Ketoacidosis was controlled, and the abdominal pain resolved with conservative treatment. She was discharged 16 days later and no longer required αGI therapy. She did not develop gastrointestinal symptoms or any signs of PCI on computed tomography imaging within 3 months.
PCI is a rare disease with great heterogeneity in etiology, treatment and prognosis and comorbidities like diabetes may increase the chances of misdiagnosis. Surgeons should pay attention to the patient's medical history and examination and carefully identify the real disease that triggers the symptoms to avoid misdiagnosis.

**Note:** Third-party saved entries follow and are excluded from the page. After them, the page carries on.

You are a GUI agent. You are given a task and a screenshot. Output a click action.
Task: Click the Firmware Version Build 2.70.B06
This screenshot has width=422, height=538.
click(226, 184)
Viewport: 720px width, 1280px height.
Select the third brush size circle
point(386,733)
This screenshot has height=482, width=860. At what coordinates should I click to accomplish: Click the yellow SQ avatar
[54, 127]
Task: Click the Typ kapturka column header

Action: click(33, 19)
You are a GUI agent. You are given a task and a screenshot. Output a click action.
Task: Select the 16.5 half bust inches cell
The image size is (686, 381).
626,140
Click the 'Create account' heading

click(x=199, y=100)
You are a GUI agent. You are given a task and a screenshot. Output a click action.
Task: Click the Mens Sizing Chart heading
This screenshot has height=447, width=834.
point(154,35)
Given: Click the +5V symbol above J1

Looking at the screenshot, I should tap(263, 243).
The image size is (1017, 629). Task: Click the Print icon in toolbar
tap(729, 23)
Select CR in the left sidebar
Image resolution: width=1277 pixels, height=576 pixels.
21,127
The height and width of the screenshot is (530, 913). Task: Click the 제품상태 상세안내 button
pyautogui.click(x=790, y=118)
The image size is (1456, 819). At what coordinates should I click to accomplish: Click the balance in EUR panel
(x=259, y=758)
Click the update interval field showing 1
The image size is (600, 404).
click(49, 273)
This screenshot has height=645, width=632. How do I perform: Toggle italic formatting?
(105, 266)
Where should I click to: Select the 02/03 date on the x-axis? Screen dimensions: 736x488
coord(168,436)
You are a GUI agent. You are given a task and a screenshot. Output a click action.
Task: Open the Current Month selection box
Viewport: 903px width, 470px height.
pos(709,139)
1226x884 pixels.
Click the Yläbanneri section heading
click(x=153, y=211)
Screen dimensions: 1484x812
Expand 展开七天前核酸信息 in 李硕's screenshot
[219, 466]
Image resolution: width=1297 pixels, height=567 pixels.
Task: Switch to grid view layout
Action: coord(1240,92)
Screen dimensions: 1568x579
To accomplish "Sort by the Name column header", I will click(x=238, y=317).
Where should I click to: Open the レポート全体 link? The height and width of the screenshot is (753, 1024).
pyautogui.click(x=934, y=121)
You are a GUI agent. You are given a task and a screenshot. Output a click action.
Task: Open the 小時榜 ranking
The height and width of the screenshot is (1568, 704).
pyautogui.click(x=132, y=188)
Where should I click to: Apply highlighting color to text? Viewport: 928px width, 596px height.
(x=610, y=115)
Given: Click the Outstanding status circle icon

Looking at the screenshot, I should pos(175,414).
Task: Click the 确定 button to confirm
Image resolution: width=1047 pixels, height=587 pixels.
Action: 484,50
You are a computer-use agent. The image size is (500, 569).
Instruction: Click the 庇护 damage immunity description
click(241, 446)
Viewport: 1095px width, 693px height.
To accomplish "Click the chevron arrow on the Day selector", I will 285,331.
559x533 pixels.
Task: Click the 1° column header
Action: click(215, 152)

肠壁囊样积气症(PCI)是一种罕见疾病,其特征为肠壁内气体积聚,通常采用保守治疗。糖尿病酮症酸中毒(DKA)患者有时以严重腹痛为首发症状,可能会被误诊。我们报告一例糖尿病(DM)患者被误诊为胃肠道穿孔并接受了剖腹探查术的PCI病例。
一名41岁有DM病史且正在接受α-葡萄糖苷酶抑制剂米格列醇治疗的女性因严重腹痛入住急诊科。计算机断层扫描显示升结肠壁增厚且其周围有散在游离气体,考虑有肿瘤穿孔的可能。
患者最初被诊断为胃肠道穿孔和DM,但术后修正诊断为PCI和DKA。
患者接受了剖腹探查术;然而,未发现消化穿孔迹象。患者术后发生DKA并接受了保守治疗,包括使用抗生素、胰岛素、液体支持、氧疗以及停用米格列醇。
酮症酸中毒得到控制,保守治疗后腹痛缓解。她于16天后出院,不再需要α-葡萄糖苷酶抑制剂治疗。在3个月内计算机断层扫描成像未见胃肠道症状或PCI的任何迹象。
PCI是一种罕见疾病,在病因、治疗、预后方面具有很大异质性,像糖尿病这样的合并症可能增加误诊几率。外科医生应注意患者病史和检查情况,仔细识别引发症状的真正疾病以避免误诊。